══ The input ══

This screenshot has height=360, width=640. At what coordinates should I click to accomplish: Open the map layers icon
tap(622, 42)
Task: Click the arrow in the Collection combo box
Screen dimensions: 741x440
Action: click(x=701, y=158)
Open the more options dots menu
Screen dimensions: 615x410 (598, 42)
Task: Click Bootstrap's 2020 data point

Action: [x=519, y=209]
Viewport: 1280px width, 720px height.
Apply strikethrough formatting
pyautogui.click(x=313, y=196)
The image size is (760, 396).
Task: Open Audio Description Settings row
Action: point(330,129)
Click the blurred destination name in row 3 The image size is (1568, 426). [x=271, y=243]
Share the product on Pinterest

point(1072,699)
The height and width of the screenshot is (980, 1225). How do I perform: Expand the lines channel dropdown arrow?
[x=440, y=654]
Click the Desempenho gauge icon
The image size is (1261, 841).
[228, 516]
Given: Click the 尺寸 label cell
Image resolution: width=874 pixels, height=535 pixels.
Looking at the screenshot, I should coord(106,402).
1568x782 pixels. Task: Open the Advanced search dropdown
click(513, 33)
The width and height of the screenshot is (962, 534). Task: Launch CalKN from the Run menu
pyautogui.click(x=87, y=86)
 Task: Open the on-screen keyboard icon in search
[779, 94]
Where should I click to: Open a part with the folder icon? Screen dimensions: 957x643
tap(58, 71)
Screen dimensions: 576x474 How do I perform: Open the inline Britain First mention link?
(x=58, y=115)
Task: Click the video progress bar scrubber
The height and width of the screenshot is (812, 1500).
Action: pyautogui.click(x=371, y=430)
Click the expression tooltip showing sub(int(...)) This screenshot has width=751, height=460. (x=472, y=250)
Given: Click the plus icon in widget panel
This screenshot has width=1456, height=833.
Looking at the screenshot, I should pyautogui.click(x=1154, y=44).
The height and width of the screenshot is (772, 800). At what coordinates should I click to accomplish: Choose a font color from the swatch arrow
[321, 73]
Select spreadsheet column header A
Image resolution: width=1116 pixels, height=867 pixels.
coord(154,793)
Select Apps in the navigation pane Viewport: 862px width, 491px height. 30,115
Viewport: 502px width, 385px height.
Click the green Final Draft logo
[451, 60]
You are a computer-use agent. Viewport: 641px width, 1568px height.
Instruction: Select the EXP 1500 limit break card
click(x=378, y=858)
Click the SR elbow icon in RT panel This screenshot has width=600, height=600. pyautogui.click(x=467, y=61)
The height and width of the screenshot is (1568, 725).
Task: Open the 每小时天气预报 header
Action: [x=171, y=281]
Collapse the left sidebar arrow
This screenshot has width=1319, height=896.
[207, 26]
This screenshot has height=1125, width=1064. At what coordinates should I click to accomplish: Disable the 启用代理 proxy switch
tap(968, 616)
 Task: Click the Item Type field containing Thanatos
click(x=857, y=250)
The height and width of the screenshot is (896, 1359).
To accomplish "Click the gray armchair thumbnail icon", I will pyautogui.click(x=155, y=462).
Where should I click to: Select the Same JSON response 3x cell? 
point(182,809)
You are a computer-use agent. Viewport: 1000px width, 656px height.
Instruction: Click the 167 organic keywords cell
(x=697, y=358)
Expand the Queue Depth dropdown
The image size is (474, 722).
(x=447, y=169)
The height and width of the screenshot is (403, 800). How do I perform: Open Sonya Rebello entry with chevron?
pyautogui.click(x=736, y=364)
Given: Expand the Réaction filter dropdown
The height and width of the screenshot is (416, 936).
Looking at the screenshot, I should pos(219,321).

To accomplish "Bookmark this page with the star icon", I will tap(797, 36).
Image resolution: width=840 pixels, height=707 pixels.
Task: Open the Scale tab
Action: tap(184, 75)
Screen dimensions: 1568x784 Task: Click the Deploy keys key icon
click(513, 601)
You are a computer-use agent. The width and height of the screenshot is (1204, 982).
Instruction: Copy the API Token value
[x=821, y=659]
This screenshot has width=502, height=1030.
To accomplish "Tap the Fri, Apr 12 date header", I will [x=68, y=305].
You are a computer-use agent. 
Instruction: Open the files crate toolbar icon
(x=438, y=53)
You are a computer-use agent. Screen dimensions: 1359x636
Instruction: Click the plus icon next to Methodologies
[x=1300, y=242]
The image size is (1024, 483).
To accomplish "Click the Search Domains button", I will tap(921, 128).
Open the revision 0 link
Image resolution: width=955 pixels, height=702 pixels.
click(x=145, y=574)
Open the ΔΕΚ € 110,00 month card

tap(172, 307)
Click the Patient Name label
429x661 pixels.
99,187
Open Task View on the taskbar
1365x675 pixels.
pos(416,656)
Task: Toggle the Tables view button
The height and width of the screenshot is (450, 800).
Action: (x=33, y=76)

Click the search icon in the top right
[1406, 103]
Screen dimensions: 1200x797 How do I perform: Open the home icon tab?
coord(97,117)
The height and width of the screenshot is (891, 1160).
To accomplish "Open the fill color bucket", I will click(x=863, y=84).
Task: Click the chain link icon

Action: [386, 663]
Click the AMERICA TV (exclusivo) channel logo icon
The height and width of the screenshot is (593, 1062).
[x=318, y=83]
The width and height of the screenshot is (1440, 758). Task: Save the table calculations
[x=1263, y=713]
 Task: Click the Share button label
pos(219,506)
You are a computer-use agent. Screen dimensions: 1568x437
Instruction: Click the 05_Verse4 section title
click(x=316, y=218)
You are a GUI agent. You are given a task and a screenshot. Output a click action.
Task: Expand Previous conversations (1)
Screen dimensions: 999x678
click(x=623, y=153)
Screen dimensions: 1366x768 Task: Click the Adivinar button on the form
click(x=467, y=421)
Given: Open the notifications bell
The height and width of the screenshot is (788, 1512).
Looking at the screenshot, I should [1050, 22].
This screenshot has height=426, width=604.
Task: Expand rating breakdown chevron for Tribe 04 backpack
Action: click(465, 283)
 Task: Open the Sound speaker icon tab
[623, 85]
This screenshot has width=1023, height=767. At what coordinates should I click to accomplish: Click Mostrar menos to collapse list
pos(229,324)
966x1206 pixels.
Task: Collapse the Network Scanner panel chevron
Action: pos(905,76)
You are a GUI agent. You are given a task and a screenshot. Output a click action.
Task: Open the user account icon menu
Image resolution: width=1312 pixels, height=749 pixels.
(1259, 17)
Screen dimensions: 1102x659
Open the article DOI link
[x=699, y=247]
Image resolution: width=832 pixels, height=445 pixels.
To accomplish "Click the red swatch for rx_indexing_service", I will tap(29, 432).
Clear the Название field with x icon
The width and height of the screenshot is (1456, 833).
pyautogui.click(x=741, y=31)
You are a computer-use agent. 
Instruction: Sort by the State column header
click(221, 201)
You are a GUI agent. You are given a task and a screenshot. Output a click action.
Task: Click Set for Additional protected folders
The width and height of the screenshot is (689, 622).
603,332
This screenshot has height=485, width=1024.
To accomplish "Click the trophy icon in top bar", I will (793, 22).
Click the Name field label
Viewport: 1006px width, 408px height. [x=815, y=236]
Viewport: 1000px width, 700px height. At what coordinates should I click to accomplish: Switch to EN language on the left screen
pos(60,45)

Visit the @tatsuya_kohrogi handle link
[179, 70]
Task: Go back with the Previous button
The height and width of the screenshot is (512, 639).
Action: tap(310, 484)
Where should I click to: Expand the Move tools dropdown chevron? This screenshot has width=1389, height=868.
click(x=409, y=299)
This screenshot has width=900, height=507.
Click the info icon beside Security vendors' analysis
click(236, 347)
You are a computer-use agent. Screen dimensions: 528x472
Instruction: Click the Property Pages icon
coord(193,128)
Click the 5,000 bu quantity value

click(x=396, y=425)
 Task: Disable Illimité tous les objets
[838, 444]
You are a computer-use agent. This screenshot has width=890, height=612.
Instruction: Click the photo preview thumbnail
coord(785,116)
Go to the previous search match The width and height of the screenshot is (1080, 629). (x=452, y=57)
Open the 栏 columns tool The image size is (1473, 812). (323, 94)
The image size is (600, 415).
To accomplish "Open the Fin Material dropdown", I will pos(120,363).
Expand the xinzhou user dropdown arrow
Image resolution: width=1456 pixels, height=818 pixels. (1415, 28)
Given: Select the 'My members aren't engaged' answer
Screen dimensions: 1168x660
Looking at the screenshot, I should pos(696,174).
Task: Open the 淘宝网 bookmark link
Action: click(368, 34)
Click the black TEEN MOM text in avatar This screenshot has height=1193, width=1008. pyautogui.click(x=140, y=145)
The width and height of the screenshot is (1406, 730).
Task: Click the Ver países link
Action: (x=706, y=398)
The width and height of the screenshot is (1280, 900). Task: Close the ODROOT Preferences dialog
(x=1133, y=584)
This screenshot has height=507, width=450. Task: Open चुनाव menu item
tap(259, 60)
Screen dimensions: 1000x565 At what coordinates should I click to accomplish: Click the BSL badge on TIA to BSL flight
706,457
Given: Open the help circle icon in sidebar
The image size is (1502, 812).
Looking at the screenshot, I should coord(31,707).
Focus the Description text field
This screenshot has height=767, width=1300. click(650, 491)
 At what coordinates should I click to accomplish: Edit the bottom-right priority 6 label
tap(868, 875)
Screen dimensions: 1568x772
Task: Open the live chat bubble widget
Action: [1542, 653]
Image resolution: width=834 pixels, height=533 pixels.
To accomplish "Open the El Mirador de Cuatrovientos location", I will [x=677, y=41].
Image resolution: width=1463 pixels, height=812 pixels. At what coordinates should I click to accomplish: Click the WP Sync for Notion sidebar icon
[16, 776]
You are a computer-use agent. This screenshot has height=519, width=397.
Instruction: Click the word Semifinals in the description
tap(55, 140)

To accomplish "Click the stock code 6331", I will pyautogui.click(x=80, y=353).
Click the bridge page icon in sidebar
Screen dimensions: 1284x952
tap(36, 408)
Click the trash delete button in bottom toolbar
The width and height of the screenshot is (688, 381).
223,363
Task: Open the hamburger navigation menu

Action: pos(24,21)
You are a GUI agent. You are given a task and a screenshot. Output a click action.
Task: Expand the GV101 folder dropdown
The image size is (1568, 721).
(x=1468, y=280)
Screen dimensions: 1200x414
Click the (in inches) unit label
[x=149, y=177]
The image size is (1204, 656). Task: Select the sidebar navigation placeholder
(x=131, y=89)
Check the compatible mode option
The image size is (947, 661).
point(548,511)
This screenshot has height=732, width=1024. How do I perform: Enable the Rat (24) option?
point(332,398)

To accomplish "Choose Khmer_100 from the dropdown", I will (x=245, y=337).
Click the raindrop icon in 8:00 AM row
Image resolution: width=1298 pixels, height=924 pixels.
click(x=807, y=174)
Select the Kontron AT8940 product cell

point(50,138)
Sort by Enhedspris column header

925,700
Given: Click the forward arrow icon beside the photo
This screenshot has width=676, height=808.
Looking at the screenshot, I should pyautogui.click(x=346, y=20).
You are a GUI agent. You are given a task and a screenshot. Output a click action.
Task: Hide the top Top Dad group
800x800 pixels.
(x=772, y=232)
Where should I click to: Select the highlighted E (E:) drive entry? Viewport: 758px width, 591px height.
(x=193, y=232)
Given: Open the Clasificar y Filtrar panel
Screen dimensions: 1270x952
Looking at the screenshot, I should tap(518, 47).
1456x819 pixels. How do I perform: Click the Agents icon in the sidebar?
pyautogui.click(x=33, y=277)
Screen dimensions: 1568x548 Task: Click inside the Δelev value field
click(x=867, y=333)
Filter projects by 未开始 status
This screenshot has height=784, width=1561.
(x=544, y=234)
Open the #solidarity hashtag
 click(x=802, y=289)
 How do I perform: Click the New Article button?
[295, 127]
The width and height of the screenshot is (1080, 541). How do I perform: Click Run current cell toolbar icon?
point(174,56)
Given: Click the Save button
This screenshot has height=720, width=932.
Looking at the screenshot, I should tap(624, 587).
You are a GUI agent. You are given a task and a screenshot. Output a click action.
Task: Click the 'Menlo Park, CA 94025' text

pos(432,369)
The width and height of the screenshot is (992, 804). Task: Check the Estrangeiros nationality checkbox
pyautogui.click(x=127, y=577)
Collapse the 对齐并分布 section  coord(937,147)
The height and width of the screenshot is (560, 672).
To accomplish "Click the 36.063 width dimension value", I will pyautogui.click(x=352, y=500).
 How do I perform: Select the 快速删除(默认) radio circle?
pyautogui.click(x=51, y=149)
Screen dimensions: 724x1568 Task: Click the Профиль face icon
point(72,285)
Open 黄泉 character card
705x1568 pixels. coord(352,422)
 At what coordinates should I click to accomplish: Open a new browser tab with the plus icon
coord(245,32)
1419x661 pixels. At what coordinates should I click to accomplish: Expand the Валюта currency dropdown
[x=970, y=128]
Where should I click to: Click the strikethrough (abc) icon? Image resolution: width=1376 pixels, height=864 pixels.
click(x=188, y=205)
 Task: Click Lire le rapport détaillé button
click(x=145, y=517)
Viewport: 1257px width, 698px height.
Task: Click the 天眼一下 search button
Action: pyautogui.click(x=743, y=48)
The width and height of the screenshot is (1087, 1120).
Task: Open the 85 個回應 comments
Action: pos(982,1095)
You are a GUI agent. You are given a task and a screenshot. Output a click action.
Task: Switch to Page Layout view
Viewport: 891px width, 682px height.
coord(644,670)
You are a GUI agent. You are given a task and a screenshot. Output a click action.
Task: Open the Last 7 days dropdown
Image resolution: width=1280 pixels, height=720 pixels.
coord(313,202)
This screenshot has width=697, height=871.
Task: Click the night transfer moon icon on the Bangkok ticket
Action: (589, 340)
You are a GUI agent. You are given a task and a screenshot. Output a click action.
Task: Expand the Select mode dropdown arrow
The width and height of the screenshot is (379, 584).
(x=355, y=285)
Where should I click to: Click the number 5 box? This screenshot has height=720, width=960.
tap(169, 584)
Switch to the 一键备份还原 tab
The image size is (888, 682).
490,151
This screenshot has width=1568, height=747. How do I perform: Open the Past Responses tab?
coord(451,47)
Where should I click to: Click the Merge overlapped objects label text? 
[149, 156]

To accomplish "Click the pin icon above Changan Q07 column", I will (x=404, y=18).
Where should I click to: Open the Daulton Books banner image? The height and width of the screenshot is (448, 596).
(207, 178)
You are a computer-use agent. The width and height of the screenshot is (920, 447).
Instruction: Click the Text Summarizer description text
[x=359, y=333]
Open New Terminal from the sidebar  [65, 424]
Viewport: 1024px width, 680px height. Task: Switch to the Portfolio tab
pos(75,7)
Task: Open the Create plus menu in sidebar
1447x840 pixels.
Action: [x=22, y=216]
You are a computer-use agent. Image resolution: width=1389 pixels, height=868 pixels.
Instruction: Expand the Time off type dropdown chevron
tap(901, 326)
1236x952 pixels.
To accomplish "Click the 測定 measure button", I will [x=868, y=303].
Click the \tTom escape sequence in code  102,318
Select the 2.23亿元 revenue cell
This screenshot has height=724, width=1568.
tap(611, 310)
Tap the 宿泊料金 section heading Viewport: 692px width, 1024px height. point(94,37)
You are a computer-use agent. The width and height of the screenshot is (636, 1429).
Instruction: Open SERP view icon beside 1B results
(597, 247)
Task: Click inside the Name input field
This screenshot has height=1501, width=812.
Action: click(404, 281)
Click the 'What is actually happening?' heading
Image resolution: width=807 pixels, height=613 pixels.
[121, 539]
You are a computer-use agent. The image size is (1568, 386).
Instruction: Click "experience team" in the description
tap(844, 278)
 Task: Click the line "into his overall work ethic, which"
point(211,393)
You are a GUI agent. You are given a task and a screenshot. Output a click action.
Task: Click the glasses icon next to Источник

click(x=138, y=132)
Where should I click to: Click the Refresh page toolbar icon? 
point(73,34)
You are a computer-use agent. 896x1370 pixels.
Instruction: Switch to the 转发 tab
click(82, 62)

═══

> Task:
From the first line of the entries above to the line with "Given: Click the plus icon in widget panel", please return every line exactly, keeping both ends.

> Task output:
This screenshot has height=360, width=640. At what coordinates should I click to accomplish: Open the map layers icon
tap(622, 42)
Task: Click the arrow in the Collection combo box
Screen dimensions: 741x440
Action: click(x=701, y=158)
Open the more options dots menu
Screen dimensions: 615x410 (598, 42)
Task: Click Bootstrap's 2020 data point

Action: [x=519, y=209]
Viewport: 1280px width, 720px height.
Apply strikethrough formatting
pyautogui.click(x=313, y=196)
The image size is (760, 396).
Task: Open Audio Description Settings row
Action: point(330,129)
Click the blurred destination name in row 3 The image size is (1568, 426). [x=271, y=243]
Share the product on Pinterest

point(1072,699)
The height and width of the screenshot is (980, 1225). How do I perform: Expand the lines channel dropdown arrow?
[x=440, y=654]
Click the Desempenho gauge icon
The image size is (1261, 841).
[228, 516]
Given: Click the 尺寸 label cell
Image resolution: width=874 pixels, height=535 pixels.
Looking at the screenshot, I should coord(106,402).
1568x782 pixels. Task: Open the Advanced search dropdown
click(513, 33)
The width and height of the screenshot is (962, 534). Task: Launch CalKN from the Run menu
pyautogui.click(x=87, y=86)
 Task: Open the on-screen keyboard icon in search
[779, 94]
Where should I click to: Open a part with the folder icon? Screen dimensions: 957x643
tap(58, 71)
Screen dimensions: 576x474 How do I perform: Open the inline Britain First mention link?
(x=58, y=115)
Task: Click the video progress bar scrubber
The height and width of the screenshot is (812, 1500).
Action: pyautogui.click(x=371, y=430)
Click the expression tooltip showing sub(int(...)) This screenshot has width=751, height=460. (x=472, y=250)
Given: Click the plus icon in widget panel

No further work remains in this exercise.